Although I have not been plagued with the question, Why me? I have wondered at times why a gracious God allows such things to happen. I have also realized there are no answers for this question and that the answers out there are all inadequate.

I first encountered this problem while working as a chaplain at the prison. Prisoners inevitably had court dates coming up. Some of them hoped that if they prayed to God and attended various services they would get two years rather than ten, or five years rather than fifteen. I used to tell them God was not a slot machine or Santa Claus. God was better thought of as a way through rather than a way out. I have since discovered it is easier to preach that when one is well than when one is not.
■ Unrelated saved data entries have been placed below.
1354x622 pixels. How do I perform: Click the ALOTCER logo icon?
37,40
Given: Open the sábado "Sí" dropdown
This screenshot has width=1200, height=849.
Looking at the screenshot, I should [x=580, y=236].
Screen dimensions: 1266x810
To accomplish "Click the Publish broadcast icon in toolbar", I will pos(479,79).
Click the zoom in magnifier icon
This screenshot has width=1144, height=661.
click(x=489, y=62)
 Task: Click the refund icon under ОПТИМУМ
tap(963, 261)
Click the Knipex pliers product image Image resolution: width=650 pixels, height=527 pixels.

It does not take much imagination to speak of the absence or distance of God in times of disability. I find it more helpful to talk about having God reinterpreted to us. Total strangers have helped me by opening doors or doing what they can to make me comfortable. In Colorado Springs, a stranger took me to dinner in his van because he thought it was too treacherous for me to walk. In the stores or at church, people who otherwise have nothing to do with me have been helpful.

Disability is a peace issue. One can define peace as the absence of violence, but one can also define it in terms of shalom or “at one” —of being wholesome with one’s fellow human beings. That is why disability is a peace issue. People simply do not understand that accessibility is not the same thing as convenience or welcome.

Disability is an issue of the Bible: It is the entire theme of the prophet Habakkuk. Habakkuk only sees violence, yet at the end of this three chapters he says: “Though the fig tree does not blossom, and no fruit is on the vines; though the produce of the olive fails, and the fields yield no food; though the flock is cut off from the fold, and there is no herd in the stalls, yet I will rejoice in the Lord; I will exult in the God of my salvation. God the Lord is my strength; he makes my feet like the feet of a deer, and makes me tread upon the heights” (3:17-19a).

And that is not all. Throughout the Bible, we see the first being last, the last being first, and the unimportance of being a head taller than everyone else. Our God is truly a strange God. Our salvation is won through death on a cross. The Kingdom of God is an upside-down kingdom.

Disability is an issue of biblical interpretation: Often that term—biblical interpretation—gets overloaded. We need to do theology. If one does a word search for disability in the Bible and looks for discussion of the theme, I doubt one will come up with anything. But just because the Bible does not address certain issues in certain language with certain words does not mean it doesn’t have anything to say about the issue.

Nancy Eiesland writes in The Other Side (September-October 2002): “The primary problem for the church is not how to ‘accommodate’ disabled persons. The problem is a disabling theology that functionally denies inclusion and justice for many of God’s children. Much of church theology and practice—including the Bible itself—has often been dangerous for persons with disabilities. The prejudice, hostility, and suspicion toward people with disabilities cannot be dismissed simply as ‘relics of an unenlightened past.”

Disability is a theological issue: It deals with real people and a real God. It is a real issue because, as theologian Stanley Hauerwas says, sometimes you can only name the silences. We need to go beyond pity and patronage in our churches and in our society. We also need to find understanding and meaning in talking to people with disabilities who might give us an answer.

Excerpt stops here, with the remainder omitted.